___ Extracted material ___

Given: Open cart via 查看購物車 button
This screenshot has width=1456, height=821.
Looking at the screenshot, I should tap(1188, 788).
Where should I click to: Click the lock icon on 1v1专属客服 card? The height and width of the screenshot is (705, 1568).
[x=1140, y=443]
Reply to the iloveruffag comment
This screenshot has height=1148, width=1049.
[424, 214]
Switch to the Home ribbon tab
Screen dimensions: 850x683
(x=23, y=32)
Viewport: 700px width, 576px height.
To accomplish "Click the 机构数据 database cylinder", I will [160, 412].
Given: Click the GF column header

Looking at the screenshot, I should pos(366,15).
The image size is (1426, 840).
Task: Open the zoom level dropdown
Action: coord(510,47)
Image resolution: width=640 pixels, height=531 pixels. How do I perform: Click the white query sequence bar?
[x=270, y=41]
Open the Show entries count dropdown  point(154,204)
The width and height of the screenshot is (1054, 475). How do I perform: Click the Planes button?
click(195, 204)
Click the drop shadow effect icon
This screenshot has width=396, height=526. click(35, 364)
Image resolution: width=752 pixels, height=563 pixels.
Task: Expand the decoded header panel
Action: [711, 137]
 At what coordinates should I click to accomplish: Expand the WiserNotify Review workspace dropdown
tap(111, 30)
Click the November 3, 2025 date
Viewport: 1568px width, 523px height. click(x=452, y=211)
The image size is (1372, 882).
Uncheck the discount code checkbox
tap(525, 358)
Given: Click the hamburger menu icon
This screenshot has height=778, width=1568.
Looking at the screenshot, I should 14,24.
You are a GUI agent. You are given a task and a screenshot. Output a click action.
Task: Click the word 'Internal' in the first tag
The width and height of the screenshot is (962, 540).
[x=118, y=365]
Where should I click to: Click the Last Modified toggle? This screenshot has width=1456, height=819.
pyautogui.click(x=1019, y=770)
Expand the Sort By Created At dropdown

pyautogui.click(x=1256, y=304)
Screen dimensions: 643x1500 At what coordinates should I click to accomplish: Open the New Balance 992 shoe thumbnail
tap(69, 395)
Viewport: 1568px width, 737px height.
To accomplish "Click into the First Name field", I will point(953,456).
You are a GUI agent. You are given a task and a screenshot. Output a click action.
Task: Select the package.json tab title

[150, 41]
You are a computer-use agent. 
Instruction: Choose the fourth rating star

___

# Given request
Reproduce all of the rows above, switching every "Given:" to "Goal:" and leaving everything else unchanged.

# Solution for this problem
Goal: Open cart via 查看購物車 button
This screenshot has width=1456, height=821.
Looking at the screenshot, I should tap(1188, 788).
Where should I click to: Click the lock icon on 1v1专属客服 card? The height and width of the screenshot is (705, 1568).
[x=1140, y=443]
Reply to the iloveruffag comment
This screenshot has height=1148, width=1049.
[424, 214]
Switch to the Home ribbon tab
Screen dimensions: 850x683
(x=23, y=32)
Viewport: 700px width, 576px height.
To accomplish "Click the 机构数据 database cylinder", I will [160, 412].
Goal: Click the GF column header

Looking at the screenshot, I should pos(366,15).
The image size is (1426, 840).
Task: Open the zoom level dropdown
Action: coord(510,47)
Image resolution: width=640 pixels, height=531 pixels. How do I perform: Click the white query sequence bar?
[x=270, y=41]
Open the Show entries count dropdown  point(154,204)
The width and height of the screenshot is (1054, 475). How do I perform: Click the Planes button?
click(195, 204)
Click the drop shadow effect icon
This screenshot has width=396, height=526. click(35, 364)
Image resolution: width=752 pixels, height=563 pixels.
Task: Expand the decoded header panel
Action: [711, 137]
 At what coordinates should I click to accomplish: Expand the WiserNotify Review workspace dropdown
tap(111, 30)
Click the November 3, 2025 date
Viewport: 1568px width, 523px height. click(x=452, y=211)
The image size is (1372, 882).
Uncheck the discount code checkbox
tap(525, 358)
Goal: Click the hamburger menu icon
This screenshot has height=778, width=1568.
Looking at the screenshot, I should 14,24.
You are a GUI agent. You are given a task and a screenshot. Output a click action.
Task: Click the word 'Internal' in the first tag
The width and height of the screenshot is (962, 540).
[x=118, y=365]
Where should I click to: Click the Last Modified toggle? This screenshot has width=1456, height=819.
pyautogui.click(x=1019, y=770)
Expand the Sort By Created At dropdown

pyautogui.click(x=1256, y=304)
Screen dimensions: 643x1500 At what coordinates should I click to accomplish: Open the New Balance 992 shoe thumbnail
tap(69, 395)
Viewport: 1568px width, 737px height.
To accomplish "Click into the First Name field", I will point(953,456).
You are a GUI agent. You are given a task and a screenshot. Output a click action.
Task: Select the package.json tab title

[150, 41]
You are a computer-use agent. 
Instruction: Choose the fourth rating star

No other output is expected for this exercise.